Beware of Highly Sophisticated DarkTortilla Malware Distributed Via Phishing Sites

Cyble Research and Intelligence Labs (CRIL) detected threat Actors (TAs) distributing the malware DarkTortilla. Since 2015, the complex .NET-based malware known as DarkTortilla has been operating. 

Researchers say that numerous stealers and Remote Access Trojans (RATs) including AgentTesla, AsyncRAT, NanoCore, etc. are known to be dropped by the malware.

DarkTortilla and Its Specific Actions

Security researchers described DarkTortilla’s spreads to users through spam emails with malicious attachments. However, CRIL discovered that the Threat Actors (TAs) responsible for DarkTortilla had built phishing websites to spread the malware.

“We identified two phishing sites masquerading as legitimate Grammarly and Cisco sites.
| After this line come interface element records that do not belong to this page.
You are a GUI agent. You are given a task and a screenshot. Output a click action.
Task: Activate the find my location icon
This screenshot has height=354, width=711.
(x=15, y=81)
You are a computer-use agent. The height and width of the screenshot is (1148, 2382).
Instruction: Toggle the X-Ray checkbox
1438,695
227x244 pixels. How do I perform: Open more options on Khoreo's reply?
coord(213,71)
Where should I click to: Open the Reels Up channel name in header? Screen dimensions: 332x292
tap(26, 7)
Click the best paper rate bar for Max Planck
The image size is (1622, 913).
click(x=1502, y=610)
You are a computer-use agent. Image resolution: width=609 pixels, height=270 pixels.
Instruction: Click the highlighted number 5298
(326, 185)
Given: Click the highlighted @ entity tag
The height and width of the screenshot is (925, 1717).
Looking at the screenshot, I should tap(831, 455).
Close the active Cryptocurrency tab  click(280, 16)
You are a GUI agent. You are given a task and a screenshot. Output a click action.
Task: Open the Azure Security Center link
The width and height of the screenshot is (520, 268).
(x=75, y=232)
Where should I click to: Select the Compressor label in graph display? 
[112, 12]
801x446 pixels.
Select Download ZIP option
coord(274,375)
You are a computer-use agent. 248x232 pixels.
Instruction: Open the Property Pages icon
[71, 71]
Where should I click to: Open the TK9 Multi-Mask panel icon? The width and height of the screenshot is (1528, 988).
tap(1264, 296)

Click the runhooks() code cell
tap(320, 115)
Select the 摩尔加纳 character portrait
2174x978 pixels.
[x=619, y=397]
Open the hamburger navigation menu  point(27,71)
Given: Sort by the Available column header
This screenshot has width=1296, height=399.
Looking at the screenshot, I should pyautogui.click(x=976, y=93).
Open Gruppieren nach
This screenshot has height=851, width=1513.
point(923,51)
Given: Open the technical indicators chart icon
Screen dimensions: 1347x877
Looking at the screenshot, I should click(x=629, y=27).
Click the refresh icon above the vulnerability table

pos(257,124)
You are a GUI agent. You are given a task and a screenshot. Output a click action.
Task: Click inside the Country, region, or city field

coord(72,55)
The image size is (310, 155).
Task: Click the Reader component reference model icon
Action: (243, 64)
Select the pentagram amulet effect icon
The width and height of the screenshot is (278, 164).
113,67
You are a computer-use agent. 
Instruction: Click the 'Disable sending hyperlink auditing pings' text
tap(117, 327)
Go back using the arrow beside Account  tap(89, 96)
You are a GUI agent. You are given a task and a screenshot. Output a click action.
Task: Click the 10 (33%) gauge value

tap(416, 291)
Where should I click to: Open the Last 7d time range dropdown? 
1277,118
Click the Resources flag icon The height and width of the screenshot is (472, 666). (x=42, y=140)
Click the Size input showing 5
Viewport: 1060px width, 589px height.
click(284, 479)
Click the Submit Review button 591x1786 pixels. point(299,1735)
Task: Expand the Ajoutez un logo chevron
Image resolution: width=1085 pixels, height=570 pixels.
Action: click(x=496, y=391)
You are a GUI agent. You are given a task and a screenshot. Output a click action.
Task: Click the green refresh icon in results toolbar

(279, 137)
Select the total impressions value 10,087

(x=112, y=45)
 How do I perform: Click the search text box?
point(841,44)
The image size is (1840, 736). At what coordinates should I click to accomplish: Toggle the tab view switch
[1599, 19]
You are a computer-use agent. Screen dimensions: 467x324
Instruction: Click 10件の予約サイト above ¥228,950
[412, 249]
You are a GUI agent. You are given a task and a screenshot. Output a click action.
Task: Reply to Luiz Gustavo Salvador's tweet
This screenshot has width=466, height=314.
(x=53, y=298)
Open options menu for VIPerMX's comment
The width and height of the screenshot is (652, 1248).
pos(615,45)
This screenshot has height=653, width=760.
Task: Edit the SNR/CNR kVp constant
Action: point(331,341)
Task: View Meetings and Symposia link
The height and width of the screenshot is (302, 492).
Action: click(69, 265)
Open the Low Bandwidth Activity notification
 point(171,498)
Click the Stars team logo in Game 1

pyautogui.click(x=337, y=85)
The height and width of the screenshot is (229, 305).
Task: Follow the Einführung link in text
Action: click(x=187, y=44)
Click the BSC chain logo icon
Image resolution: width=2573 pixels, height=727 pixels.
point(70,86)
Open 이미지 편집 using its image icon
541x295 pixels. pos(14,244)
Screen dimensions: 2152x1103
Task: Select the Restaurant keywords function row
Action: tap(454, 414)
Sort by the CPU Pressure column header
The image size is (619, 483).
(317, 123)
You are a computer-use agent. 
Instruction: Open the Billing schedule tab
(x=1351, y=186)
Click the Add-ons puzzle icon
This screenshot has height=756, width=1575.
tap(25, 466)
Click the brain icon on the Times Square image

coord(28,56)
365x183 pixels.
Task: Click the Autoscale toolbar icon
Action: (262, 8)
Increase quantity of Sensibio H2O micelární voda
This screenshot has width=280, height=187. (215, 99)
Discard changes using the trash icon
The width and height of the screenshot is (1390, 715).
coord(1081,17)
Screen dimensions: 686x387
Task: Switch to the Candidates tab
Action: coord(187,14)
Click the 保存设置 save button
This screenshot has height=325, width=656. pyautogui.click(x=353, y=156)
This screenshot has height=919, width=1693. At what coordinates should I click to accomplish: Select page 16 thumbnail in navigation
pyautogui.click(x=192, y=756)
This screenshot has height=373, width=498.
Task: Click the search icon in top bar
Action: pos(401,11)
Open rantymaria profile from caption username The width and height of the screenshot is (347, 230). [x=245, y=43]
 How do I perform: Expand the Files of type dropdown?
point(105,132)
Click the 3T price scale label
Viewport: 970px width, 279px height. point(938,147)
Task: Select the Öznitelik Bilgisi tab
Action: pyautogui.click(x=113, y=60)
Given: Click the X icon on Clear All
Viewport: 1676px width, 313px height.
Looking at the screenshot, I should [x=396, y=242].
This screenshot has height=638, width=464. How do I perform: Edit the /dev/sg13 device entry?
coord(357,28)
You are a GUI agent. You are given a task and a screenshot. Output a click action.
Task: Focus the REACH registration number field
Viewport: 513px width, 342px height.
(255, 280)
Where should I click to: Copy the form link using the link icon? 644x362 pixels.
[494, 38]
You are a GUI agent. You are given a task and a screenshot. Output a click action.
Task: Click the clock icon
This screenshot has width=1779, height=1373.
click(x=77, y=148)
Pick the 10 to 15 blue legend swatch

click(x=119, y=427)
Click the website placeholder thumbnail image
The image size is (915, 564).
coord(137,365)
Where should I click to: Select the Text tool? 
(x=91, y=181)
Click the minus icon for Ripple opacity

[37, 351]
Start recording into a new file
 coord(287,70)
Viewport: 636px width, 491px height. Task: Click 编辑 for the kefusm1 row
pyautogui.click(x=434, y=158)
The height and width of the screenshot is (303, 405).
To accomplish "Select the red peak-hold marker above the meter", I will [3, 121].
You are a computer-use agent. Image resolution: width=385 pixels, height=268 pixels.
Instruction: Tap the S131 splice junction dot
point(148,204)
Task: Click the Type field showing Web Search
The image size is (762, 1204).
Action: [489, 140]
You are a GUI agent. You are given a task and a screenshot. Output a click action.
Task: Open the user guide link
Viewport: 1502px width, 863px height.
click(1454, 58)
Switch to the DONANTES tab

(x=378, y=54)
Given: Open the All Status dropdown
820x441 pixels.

The phishing sites link could reach users via spam email or online ads etc., to infect the users”, CRIL

The infection of DarkTortilla is further facilitated by the malicious samples downloaded from the phishing sites. The samples obtained from the two phishing websites use several infection methods to spread the DarkTortilla malware.

Based on the technical analysis, the Grammarly phishing site downloads a malicious zip file named “GnammanlyInstaller.zip” when the user clicks on the “Get Grammarly” Button. The zip file further contains a malicious cabinet file, “GnammanlyInstaller.ce9rah8baddwd7jse1ovd0e01.exe” disguising itself as a Grammarly executable.

After the execution, the .NET executable downloads an encrypted file from the remote server decrypts it using RC4 logic, and executes it in the memory. 

The DLL file, which acts as the malware’s final payload and executes additional malicious operations in the system, is then loaded into memory by the malware.

Researchers mention that the malware modifies the victims .LNK files target path to maintain its persistence.

“The CISCO phishing site downloads a file from the URL “hxxps://cicsom.com/download/TeamViewerMeeting_Setup_x64.exe” which is a VC++ compiled binary”, CRIL

When the malware is executed, it runs a number of MOV Instructions that copy the encrypted content on the stack for use in additional malicious operations. This method of evading anti-virus detection is employed by the malware.

The malware executes a decryption loop on the encrypted content to get the Portable Executable (PE) file, creates a new registry key, and copies the decrypted PE file as a binary value

The PowerShell mechanism is used by the malware, where it creates a Task scheduler entry as a persistence mechanism. Further, the anti-virtual machine check is carried out by the malware to determine whether the file is running in a managed environment like VMware, Vbox, etc.

“The TAs use typosquatted phishing sites to deliver the DarkTortilla malware. The files downloaded from the phishing sites exhibit different infection techniques, indicating that the TAs should have a sophisticated platform capable of customizing and compiling the binary using various options”, CRIL

Recommendations

• Do not open suspicious links in emails.
• Do not download the software from untrusted sources.
• Use a reputed anti-virus and Internet security software package on your connected devices, including PC, laptop, and mobile.
• Refrain from opening untrusted links and email attachments without verifying their authenticity.